╭──

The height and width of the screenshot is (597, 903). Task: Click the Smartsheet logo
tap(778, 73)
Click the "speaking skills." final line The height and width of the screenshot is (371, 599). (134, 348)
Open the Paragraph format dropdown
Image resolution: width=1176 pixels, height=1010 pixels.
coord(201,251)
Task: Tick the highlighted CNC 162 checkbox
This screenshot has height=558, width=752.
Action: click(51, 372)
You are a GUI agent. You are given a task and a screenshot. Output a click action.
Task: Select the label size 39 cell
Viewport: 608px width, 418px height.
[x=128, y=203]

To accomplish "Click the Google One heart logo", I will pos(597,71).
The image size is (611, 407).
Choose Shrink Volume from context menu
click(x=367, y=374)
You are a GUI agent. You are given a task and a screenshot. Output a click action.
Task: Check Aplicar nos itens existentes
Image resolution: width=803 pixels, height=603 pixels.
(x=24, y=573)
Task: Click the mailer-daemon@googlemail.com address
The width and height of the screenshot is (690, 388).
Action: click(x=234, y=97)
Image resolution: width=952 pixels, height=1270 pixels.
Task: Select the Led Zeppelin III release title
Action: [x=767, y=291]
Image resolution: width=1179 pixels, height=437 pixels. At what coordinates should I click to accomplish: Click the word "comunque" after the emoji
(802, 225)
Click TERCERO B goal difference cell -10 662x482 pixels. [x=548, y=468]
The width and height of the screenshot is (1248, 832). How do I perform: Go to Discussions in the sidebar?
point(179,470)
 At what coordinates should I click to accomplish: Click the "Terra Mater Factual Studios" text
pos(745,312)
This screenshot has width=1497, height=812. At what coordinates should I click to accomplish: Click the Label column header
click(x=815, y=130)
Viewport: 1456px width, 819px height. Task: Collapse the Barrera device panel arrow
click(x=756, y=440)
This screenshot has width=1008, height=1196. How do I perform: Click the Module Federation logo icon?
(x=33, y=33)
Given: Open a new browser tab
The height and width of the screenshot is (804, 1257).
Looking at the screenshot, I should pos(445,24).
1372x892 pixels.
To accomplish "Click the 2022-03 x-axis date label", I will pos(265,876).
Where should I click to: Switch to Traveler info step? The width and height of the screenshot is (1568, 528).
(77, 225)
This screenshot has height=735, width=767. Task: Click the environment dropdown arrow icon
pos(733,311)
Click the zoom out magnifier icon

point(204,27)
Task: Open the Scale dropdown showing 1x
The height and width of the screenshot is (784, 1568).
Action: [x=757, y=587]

╰──

STATED TASK: Please rewrite the part that opens with the line containing "The image size is (611, 407)." and closes with the line containing "(x=24, y=573)", keeping the requests as they are and shifting every coordinate in the answers by -113. Give only those records.

RESULT OF THIS TASK:
The image size is (611, 407).
Choose Shrink Volume from context menu
click(x=254, y=261)
You are a GUI agent. You are given a task and a screenshot. Output a click action.
Task: Check Aplicar nos itens existentes
Image resolution: width=803 pixels, height=603 pixels.
(x=-89, y=460)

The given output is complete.